The (Honest) Truth about Dishonesty – Dan Ariely

The Honest Truth About Dishonesty: How We Lie to Everyone - Especially  Ourselves by Dan Ariely

Rating: 2.3/5

Quite disappointed because Ariely was a recommended author but this book fell flat in scope, insight, and research. Most of the social experiments in the book are performed in academic settings with students. Ariely does not venture further with his research to extrapolate his findings to real life scenarios and I found this quite frustrating. The use of matrices throughout the book also gave the book a monotone quality. The book was lacking in diversity of examples to support his thesis.

Insights:

  • In certain circumstances, dishonesty is needed to ensure certain values are kept in balance i.e. honesty vs. peace vs. buy-in; to a certain degree, dishonesty is part of the social glue of relationships
  • We need rules/structure to ease cognitive thinking – Making decisions is mentally depleting whereas rules/structure ease cognitive thinking.
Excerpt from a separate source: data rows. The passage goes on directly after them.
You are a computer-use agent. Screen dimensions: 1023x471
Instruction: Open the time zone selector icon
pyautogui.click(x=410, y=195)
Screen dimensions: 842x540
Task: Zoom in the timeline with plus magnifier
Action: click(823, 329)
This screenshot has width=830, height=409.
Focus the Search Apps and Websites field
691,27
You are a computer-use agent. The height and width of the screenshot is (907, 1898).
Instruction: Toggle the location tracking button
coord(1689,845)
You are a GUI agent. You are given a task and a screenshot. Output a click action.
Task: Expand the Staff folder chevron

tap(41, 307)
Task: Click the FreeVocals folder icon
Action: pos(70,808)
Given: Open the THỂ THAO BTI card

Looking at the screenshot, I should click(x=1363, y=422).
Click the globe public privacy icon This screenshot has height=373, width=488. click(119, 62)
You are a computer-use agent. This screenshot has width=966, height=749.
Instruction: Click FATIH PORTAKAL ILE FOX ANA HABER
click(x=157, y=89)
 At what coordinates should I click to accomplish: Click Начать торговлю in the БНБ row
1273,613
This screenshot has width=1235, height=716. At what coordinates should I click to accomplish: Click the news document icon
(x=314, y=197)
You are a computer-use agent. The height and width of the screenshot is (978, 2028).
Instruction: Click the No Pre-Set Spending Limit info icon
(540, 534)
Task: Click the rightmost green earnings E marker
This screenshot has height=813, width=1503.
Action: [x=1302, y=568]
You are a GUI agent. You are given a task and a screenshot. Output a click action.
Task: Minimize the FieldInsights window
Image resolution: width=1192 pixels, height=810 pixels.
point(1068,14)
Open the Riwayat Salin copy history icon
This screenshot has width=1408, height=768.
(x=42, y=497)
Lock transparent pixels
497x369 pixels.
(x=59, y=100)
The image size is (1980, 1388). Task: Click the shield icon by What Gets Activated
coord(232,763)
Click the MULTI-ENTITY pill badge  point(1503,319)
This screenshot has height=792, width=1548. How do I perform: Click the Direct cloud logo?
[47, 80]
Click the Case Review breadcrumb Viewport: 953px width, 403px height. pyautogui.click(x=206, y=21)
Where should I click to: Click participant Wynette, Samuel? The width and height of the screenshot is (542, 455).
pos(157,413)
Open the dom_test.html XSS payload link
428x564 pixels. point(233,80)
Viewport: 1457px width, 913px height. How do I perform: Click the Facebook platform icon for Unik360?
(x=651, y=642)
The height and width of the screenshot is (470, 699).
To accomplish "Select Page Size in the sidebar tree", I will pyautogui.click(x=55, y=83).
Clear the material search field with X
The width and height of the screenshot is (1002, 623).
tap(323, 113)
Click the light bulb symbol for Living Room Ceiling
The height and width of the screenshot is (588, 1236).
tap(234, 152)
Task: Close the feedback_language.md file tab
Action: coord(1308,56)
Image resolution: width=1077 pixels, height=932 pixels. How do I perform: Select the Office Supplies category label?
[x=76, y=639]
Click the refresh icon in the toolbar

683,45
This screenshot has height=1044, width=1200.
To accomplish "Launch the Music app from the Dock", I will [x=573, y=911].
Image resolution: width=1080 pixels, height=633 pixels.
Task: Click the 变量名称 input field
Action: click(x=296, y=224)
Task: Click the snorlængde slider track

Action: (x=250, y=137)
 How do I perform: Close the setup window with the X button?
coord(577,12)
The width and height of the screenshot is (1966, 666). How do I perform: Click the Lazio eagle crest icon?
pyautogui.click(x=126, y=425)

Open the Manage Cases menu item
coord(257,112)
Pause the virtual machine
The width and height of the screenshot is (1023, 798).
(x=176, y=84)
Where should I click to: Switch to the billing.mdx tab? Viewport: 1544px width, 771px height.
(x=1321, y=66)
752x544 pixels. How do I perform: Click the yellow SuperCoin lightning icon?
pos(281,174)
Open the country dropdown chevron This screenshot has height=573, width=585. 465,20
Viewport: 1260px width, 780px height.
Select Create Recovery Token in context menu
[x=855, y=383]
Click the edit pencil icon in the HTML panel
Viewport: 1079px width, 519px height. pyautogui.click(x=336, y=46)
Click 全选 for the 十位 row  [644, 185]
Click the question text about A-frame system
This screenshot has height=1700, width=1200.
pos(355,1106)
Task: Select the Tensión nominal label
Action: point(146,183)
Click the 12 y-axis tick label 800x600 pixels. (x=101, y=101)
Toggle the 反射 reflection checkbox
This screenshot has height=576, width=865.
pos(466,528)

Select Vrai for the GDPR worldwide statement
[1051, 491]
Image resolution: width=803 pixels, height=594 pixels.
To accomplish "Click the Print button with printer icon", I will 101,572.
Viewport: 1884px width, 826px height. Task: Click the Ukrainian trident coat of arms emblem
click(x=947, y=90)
Willpower is finite so we need controls in place such as habits, moral reminders, starting over to keep the virtue of honest
  • As our society, becomes more cashless (i.e. electronic transfers, bitcoin), will it make it easier to justify dishonesty?
  • A dishonest person can be happy if the stories they tell are consistent with their self-image of an honest person. Lies and the truth are eventually indistinguishable. Liars might have the skill of being incredibly creative, but the fabrication and maintenance of stories is mentally taxing.
  • Sometimes we lie to ourselves to choose the familiar and comfortable.

Favourite Quotes

Put simply, the link between creativity and dishonest seems related to the ability to tell ourselves stories about how we are doing the right thing, even when we are not. The more creative we are, the more we are able to come up with good stories that help us justify our selfish interests.

Locks won’t protect you from the thieves, who can get in your if the really want to. They will only protect you from the mostly honest people who might be tempted to try your door if it had no lock.